During first two quarters of FY16, the GDP estimates were at 7.8% (Q1FY16), 8.4% (Q2FY16) compared to its provisional of 7.5% (Q1FY16) and 7.6% (Q2FY16).
Same scenario was expected in Q1 and Q2 of FY17 indicating significant improvement in economic activity in first half of current fiscal (1HFY17).
SBI said, “The steep downward revision of Q3 FY16 has in turn led to higher growth in Q3 FY17, thus masking the impact of demonetisation in the Q3 figures. “
The bank added, “Even then it seems implausible that the positive effect of downward revision in previous year is strong enough to overpower the negative effect of demonetisation in Q3 FY17. The numbers seems too good too be true.”
However there were some numbers beneath the surface which did signify the impact of demonetisation.
Growth in Construction and Finance sub-segments were at 7-quarter lows and at an all time low, respectively in the current base year.

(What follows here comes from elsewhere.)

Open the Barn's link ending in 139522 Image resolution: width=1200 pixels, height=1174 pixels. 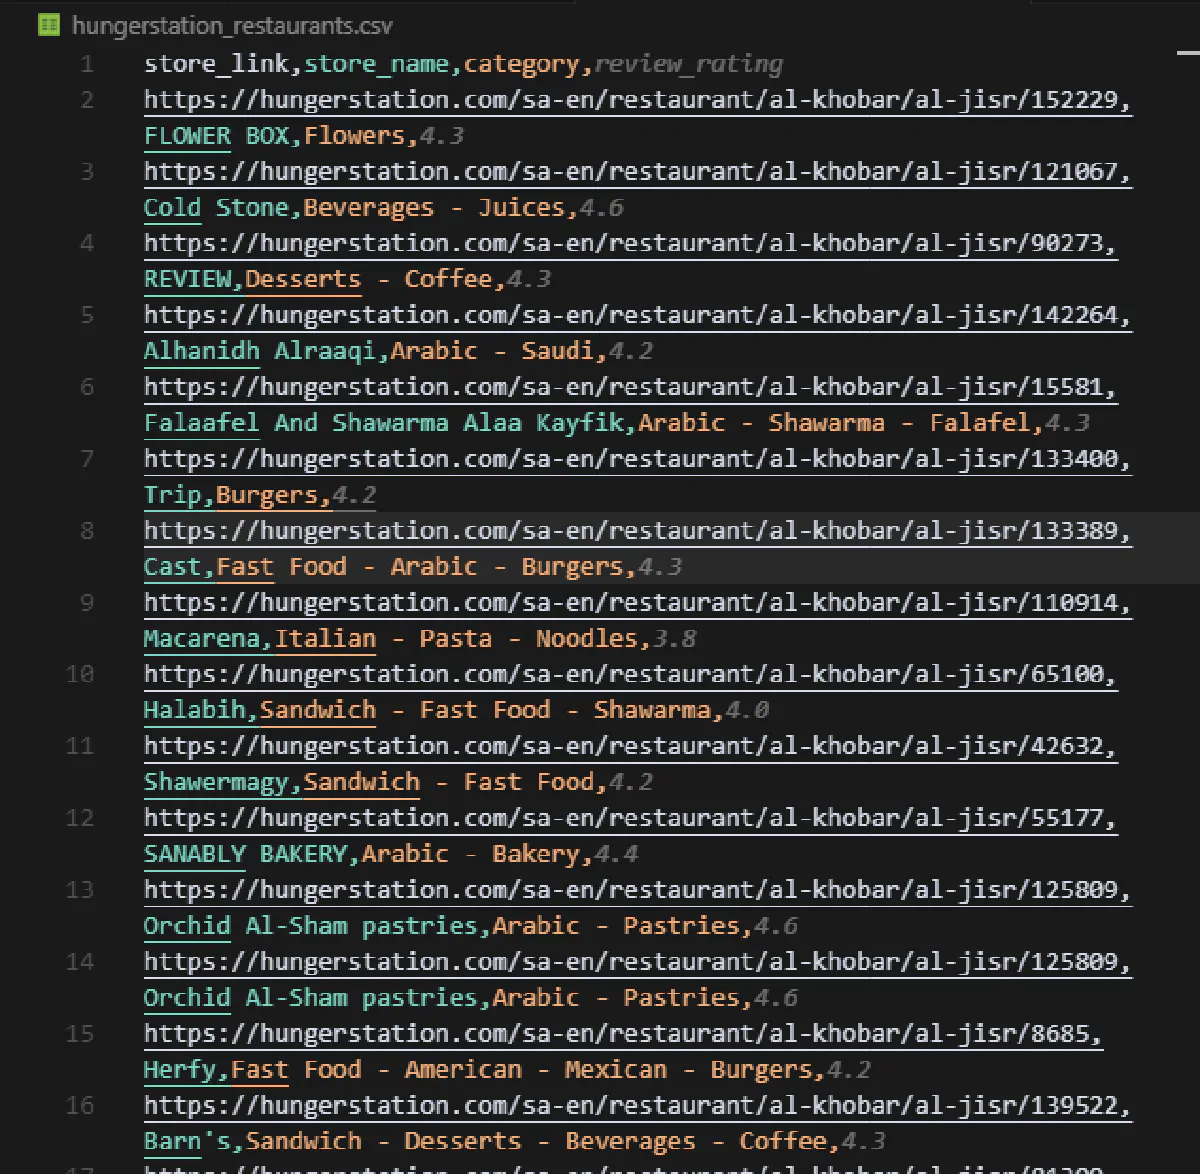(636, 1106)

Construction and Finance Sub-segment in Q3 stood at 2.7% and 3.1% compared to 3.2% and 10.4% of Q3FY16.
Data suggests that growth rates of these two segments are going to recover in Q4FY17.
SBI said, “ With cement dispatches for January 2017 declining by a whopping 13%, it is not clear how construction activity is reviving in Q4FY17. Similarly bank credit growth is still at Dec 2016 levels.”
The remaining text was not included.